Collect every line of the records that contains the word "resolution", and list them.

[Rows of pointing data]
▼

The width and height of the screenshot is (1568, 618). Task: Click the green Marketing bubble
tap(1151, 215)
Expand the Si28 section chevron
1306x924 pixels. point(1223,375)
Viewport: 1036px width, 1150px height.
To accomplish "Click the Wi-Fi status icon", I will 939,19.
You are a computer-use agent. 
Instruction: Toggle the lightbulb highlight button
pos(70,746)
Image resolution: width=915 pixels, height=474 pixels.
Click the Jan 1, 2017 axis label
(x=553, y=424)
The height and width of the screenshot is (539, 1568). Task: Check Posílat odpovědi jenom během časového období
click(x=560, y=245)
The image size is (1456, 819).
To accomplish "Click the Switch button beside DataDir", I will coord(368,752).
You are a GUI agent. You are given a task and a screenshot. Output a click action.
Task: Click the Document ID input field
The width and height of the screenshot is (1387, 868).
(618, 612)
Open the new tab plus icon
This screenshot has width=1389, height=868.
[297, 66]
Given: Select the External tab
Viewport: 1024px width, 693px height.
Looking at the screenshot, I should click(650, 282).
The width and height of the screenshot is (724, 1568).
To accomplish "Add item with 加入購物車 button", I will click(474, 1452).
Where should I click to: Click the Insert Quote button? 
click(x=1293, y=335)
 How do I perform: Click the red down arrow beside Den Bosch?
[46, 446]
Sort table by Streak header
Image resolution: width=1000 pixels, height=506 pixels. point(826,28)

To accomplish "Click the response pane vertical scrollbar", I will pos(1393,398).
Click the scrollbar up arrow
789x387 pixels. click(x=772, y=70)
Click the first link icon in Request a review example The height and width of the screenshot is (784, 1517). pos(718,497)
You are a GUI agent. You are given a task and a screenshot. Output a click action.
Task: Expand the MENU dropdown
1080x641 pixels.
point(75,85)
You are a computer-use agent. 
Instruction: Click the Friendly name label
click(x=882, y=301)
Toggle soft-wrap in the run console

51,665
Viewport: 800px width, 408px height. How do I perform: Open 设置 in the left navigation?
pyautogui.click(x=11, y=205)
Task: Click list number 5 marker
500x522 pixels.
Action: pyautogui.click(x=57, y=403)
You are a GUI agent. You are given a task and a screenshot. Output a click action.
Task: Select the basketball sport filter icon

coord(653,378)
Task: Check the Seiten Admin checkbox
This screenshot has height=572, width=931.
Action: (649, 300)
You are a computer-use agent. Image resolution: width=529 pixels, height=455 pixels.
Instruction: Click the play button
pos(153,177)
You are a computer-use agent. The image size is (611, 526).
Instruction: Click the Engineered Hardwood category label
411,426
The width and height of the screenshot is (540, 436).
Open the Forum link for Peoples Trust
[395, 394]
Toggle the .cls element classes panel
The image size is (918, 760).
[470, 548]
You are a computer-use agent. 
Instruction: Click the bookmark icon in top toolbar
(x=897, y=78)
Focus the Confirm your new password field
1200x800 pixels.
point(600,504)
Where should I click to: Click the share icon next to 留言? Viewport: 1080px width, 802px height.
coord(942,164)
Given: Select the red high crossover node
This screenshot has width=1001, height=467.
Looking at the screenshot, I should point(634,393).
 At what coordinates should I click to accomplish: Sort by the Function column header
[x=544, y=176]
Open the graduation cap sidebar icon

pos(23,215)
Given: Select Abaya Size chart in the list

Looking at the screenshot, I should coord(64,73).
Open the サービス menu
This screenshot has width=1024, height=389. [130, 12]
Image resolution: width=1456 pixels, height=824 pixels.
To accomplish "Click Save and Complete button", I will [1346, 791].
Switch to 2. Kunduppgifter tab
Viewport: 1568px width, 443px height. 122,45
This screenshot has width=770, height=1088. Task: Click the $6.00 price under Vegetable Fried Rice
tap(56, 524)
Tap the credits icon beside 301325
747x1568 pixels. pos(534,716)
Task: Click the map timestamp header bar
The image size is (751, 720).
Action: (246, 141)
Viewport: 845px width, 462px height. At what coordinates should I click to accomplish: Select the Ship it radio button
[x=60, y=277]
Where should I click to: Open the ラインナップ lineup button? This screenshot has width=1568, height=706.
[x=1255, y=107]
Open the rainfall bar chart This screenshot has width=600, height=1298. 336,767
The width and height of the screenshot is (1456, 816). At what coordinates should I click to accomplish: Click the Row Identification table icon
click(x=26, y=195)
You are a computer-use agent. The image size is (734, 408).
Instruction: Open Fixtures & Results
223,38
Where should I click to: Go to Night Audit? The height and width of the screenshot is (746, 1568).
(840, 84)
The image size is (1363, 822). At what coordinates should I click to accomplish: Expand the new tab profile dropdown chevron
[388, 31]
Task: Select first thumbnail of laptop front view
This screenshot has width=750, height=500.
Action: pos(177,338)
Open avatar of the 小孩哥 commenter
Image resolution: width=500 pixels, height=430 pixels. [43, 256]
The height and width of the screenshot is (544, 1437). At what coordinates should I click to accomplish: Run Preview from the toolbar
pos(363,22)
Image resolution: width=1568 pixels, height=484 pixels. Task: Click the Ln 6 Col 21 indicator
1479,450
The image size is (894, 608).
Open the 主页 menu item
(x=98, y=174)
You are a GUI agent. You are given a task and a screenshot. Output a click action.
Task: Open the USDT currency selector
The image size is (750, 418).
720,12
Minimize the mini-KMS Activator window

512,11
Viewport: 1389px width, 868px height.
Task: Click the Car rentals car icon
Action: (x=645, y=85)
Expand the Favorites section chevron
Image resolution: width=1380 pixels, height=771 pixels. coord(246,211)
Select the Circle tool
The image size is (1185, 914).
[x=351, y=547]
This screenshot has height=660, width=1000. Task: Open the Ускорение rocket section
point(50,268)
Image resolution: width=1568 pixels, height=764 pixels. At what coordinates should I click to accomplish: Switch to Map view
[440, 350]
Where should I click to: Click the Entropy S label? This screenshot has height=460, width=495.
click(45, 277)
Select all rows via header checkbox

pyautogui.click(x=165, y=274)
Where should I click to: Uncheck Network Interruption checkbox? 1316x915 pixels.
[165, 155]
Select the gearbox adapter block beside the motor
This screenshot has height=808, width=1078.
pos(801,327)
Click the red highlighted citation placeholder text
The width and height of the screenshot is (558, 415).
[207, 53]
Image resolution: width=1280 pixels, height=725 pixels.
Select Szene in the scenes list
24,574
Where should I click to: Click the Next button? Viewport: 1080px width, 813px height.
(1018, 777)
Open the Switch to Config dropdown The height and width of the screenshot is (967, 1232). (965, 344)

▲

» **THE OUTPUT**:
Image resolution: width=915 pixels, height=474 pixels.
Image resolution: width=1000 pixels, height=506 pixels. point(826,28)
You are a computer-use agent. Image resolution: width=529 pixels, height=455 pixels.
Image resolution: width=1456 pixels, height=824 pixels.
Image resolution: width=500 pixels, height=430 pixels. [43, 256]
Image resolution: width=1568 pixels, height=484 pixels. Task: Click the Ln 6 Col 21 indicator
Image resolution: width=1380 pixels, height=771 pixels. coord(246,211)
Image resolution: width=1568 pixels, height=764 pixels. At what coordinates should I click to accomplish: Switch to Map view
Image resolution: width=1280 pixels, height=725 pixels.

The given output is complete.